Remember back when I had the hernia surgery and ended up in the cycle of not being able to take the pain medication because I didn't eat, but I couldn't eat because I was nauseous, and I was nauseous because I was in pain, but I was in pain because I couldn't take the pain medication? Well, I found myself in a similar cycle after this surgery. I needed to eat, even more than normal to promote healthy tissue growth to heal, but I didn't want to eat because I didn't want to go to the bathroom. I didn't want to go to the bathroom because I had the wound, but the wound couldn't heal unless I ate. But the more I worried about it the more I ended up going to the bathroom, regardless of whether or not I ate. After the day I took 6 Imodium, a few narcotic pain pills they warned would constipate me, barely ate and still somehow managed to poop well over 10 times, I figured I might as well actually eat some decent food and protein so I could heal faster.
It's been rough. This recovery has been a hard one, and it's not over yet. I'm literally walking around with a pretty decent sized open wound on my ass. I can't really sit straight so I have to lean on one hip or the other. I can't lay on my back either so I have to sleep on one side or the other. I'm seriously half assing my way through life right now.

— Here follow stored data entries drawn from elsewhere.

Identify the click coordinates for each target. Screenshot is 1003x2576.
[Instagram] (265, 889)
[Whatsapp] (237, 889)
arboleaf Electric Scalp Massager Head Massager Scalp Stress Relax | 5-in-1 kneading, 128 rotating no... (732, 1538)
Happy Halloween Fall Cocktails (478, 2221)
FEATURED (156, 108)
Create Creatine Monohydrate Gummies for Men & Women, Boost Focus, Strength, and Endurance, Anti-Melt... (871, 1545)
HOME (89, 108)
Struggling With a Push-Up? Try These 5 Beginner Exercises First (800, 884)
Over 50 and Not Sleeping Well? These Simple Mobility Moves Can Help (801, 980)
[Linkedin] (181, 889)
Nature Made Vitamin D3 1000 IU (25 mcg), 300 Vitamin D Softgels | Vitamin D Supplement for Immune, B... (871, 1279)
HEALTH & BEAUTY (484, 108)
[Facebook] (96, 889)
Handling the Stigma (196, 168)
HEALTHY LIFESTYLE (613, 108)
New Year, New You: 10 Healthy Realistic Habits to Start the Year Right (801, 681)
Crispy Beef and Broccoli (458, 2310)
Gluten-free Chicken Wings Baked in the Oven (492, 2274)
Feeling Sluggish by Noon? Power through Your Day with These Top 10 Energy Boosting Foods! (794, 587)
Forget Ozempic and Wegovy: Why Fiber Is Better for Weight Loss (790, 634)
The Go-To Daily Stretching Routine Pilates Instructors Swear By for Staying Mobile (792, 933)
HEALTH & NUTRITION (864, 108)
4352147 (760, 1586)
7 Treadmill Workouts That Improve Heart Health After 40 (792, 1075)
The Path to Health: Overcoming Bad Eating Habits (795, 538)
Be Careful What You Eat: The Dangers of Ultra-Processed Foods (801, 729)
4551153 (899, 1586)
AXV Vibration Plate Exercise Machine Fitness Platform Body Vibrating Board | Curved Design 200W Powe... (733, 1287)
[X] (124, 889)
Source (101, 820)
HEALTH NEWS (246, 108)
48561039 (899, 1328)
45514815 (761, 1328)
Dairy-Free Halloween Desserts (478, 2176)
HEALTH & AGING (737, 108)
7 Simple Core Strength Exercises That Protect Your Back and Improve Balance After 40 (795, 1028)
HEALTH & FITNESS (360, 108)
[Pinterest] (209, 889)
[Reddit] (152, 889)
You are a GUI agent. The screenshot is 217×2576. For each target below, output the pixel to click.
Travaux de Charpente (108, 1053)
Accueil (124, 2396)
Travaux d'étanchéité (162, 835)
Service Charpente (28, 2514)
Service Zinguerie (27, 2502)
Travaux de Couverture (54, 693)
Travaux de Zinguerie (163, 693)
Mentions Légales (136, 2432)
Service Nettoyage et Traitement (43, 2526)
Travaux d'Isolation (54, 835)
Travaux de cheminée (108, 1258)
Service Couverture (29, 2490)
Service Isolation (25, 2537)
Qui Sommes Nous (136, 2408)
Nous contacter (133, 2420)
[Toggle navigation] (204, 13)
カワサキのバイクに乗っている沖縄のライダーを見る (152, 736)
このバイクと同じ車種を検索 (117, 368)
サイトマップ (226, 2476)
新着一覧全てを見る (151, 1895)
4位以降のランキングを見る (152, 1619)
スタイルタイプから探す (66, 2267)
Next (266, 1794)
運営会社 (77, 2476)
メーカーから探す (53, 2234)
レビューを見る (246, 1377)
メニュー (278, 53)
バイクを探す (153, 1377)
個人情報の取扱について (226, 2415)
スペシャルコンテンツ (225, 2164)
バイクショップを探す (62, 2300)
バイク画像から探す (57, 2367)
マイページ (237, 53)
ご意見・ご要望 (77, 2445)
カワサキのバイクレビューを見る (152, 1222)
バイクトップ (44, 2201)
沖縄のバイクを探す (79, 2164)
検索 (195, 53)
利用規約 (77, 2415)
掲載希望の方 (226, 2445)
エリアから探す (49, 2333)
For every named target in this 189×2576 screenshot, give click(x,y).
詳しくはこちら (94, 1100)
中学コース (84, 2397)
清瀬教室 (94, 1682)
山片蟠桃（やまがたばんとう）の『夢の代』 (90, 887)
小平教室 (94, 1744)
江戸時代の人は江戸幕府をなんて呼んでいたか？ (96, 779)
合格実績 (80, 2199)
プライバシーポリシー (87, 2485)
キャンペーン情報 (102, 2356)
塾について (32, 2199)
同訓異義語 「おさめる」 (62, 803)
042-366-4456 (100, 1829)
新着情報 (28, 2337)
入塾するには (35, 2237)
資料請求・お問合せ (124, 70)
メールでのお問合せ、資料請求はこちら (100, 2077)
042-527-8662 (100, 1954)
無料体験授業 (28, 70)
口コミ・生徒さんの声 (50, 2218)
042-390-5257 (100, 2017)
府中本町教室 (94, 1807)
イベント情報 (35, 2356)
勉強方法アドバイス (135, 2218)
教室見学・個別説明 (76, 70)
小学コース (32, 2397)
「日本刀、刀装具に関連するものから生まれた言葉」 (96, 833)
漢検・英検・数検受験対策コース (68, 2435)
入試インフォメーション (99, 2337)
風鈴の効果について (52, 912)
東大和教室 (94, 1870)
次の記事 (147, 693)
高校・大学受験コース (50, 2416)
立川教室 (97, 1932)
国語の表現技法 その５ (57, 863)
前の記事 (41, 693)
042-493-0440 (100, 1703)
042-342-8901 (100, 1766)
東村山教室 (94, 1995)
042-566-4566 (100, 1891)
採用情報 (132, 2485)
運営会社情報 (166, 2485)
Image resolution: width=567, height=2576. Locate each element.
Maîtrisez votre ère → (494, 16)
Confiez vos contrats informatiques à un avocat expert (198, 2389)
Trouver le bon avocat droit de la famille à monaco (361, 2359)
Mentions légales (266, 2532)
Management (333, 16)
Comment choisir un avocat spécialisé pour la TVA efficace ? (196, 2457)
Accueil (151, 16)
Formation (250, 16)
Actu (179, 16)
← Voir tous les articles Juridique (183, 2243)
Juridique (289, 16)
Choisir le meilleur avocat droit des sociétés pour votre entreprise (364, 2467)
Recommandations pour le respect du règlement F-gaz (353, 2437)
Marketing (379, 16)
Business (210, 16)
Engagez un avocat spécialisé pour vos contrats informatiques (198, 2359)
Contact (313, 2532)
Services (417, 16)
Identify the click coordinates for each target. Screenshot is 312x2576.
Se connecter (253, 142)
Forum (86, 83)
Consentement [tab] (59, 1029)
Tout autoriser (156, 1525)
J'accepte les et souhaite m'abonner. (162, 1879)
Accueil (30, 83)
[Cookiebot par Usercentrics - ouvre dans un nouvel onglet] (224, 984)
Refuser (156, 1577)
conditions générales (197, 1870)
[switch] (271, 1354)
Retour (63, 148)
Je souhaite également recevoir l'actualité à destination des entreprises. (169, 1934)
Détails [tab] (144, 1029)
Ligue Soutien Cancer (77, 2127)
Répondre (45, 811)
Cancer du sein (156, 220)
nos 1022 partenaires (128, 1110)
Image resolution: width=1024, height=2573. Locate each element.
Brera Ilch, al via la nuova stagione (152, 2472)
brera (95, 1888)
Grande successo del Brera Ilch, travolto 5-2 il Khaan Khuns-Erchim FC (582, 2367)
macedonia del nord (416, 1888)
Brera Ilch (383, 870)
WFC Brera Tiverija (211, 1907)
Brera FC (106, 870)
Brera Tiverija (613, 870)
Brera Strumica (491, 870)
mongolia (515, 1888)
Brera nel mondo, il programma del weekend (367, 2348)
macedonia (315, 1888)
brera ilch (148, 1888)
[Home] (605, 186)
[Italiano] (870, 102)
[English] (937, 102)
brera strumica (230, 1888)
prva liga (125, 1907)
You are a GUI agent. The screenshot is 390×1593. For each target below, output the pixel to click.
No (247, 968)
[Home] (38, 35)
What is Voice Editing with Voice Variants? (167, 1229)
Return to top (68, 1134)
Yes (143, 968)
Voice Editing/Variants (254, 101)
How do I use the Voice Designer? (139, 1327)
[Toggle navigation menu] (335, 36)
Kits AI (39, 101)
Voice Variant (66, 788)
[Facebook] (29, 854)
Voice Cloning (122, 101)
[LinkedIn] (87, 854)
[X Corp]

I keep telling myself it will heal and I will get back to putting my whole ass into things again soon. Twerking is in my future!! HA! - No, no it's not! Regardless, I follow up with the surgeon in another few days so here's hoping for good news then.
I would like to take a moment to shamelessly promote the one thing that has gotten me through this trying time - The Great British Baking Show. I watched the show years ago and loved it but since the surgery I started rewatching the whole series again. I now have three new life goals once I can whole ass again. 1. Become British. 2. Start baking again. 3. Get a handshake from Paul Hollywood! I'll settle for two out of three.